> _Brief_
Set down, please, exactly the lines below that run from the line with "微信 (806, 58)" to the line with "Links Rápidos (292, 150)", both lines included.

(Recorded data)
'''

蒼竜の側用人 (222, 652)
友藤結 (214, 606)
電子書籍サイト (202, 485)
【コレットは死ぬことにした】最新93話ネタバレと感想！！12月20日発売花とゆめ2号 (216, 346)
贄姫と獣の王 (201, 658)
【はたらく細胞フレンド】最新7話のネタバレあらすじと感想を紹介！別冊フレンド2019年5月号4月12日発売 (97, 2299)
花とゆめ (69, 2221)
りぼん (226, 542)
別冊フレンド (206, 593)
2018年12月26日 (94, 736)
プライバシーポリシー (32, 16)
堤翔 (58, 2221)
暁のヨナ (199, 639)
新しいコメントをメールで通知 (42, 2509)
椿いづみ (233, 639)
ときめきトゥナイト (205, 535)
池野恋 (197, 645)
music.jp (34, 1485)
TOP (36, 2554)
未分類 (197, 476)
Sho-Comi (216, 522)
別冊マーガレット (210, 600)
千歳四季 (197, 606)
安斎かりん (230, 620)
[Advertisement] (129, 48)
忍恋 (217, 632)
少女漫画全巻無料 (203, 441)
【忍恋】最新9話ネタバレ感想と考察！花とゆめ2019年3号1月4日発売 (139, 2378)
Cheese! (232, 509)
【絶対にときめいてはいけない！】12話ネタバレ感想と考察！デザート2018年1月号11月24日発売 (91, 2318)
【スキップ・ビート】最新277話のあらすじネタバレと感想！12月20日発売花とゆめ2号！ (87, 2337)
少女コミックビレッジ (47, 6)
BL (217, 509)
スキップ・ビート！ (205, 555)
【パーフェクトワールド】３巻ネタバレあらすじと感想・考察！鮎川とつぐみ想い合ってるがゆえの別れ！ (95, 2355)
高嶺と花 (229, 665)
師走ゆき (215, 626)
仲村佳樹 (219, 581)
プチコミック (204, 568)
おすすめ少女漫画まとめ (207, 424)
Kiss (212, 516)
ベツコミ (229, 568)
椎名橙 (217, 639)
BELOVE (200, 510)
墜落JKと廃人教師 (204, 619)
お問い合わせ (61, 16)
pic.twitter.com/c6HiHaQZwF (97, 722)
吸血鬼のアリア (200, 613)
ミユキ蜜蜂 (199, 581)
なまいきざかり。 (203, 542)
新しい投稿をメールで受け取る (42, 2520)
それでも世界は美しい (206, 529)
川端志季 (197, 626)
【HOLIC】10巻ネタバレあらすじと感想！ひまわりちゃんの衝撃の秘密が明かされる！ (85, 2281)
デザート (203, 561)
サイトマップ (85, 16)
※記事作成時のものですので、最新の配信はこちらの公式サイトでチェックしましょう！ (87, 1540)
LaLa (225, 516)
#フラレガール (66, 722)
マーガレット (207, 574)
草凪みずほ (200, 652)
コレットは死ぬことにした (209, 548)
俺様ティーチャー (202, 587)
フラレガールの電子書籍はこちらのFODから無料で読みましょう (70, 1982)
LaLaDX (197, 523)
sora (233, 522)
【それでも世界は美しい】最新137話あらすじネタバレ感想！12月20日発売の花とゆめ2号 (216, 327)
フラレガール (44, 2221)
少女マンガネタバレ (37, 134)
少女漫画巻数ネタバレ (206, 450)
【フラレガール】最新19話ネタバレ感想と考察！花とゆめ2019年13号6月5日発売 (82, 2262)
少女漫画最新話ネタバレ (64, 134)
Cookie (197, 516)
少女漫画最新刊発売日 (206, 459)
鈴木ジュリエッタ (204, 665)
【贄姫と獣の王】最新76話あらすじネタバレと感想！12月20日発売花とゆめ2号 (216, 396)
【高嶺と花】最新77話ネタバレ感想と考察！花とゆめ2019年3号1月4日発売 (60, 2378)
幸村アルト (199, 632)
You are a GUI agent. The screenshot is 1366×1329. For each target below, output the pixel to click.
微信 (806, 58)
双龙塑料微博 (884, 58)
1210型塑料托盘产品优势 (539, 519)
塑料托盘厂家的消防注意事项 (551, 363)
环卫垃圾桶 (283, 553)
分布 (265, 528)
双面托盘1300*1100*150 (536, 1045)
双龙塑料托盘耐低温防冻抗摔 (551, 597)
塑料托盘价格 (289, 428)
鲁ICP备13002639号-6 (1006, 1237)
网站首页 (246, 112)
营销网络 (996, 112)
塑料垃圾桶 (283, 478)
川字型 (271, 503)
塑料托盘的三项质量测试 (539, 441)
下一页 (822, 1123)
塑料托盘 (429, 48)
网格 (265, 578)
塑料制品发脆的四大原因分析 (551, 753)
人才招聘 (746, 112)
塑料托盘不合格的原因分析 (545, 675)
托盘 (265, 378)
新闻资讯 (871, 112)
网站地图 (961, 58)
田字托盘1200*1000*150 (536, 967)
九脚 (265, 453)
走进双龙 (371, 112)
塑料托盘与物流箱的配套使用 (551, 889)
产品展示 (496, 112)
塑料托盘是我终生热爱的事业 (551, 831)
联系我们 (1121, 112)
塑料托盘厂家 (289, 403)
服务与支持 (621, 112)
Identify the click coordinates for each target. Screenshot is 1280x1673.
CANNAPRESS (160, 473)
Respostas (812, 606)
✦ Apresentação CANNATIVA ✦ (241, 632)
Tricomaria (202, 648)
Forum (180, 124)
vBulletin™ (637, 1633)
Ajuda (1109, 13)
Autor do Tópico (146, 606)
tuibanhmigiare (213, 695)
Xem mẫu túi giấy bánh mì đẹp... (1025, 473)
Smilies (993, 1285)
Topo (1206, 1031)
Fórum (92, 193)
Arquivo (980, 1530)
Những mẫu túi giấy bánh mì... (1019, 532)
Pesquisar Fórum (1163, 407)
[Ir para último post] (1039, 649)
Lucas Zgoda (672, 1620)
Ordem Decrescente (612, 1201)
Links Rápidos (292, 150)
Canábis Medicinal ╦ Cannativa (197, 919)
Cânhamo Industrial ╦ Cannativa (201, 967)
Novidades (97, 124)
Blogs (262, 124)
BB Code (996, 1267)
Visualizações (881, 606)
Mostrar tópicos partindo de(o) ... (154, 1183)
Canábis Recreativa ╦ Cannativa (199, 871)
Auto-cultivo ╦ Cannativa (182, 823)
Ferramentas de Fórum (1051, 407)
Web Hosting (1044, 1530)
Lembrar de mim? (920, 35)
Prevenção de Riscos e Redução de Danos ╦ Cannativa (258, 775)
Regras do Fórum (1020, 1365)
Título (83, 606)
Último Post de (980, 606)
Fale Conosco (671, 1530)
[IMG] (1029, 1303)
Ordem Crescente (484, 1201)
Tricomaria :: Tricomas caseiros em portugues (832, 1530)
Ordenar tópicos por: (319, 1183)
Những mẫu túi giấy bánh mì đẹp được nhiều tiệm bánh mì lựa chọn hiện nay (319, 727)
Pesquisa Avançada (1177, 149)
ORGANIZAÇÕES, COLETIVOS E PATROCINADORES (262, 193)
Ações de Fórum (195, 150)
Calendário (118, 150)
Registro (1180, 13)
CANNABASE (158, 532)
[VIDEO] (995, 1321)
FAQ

'''

> _Task result_
微信 (806, 58)
双龙塑料微博 (884, 58)
1210型塑料托盘产品优势 (539, 519)
塑料托盘厂家的消防注意事项 (551, 363)
环卫垃圾桶 (283, 553)
分布 (265, 528)
双面托盘1300*1100*150 (536, 1045)
双龙塑料托盘耐低温防冻抗摔 (551, 597)
塑料托盘价格 (289, 428)
鲁ICP备13002639号-6 (1006, 1237)
网站首页 (246, 112)
营销网络 (996, 112)
塑料垃圾桶 (283, 478)
川字型 (271, 503)
塑料托盘的三项质量测试 (539, 441)
下一页 (822, 1123)
塑料托盘 (429, 48)
网格 (265, 578)
塑料制品发脆的四大原因分析 (551, 753)
人才招聘 (746, 112)
塑料托盘不合格的原因分析 (545, 675)
托盘 (265, 378)
新闻资讯 (871, 112)
网站地图 (961, 58)
田字托盘1200*1000*150 (536, 967)
九脚 (265, 453)
走进双龙 (371, 112)
塑料托盘与物流箱的配套使用 (551, 889)
产品展示 (496, 112)
塑料托盘是我终生热爱的事业 (551, 831)
联系我们 (1121, 112)
塑料托盘厂家 (289, 403)
服务与支持 (621, 112)
Identify the click coordinates for each target. Screenshot is 1280x1673.
CANNAPRESS (160, 473)
Respostas (812, 606)
✦ Apresentação CANNATIVA ✦ (241, 632)
Tricomaria (202, 648)
Forum (180, 124)
vBulletin™ (637, 1633)
Ajuda (1109, 13)
Autor do Tópico (146, 606)
tuibanhmigiare (213, 695)
Xem mẫu túi giấy bánh mì đẹp... (1025, 473)
Smilies (993, 1285)
Topo (1206, 1031)
Fórum (92, 193)
Arquivo (980, 1530)
Những mẫu túi giấy bánh mì... (1019, 532)
Pesquisar Fórum (1163, 407)
[Ir para último post] (1039, 649)
Lucas Zgoda (672, 1620)
Ordem Decrescente (612, 1201)
Links Rápidos (292, 150)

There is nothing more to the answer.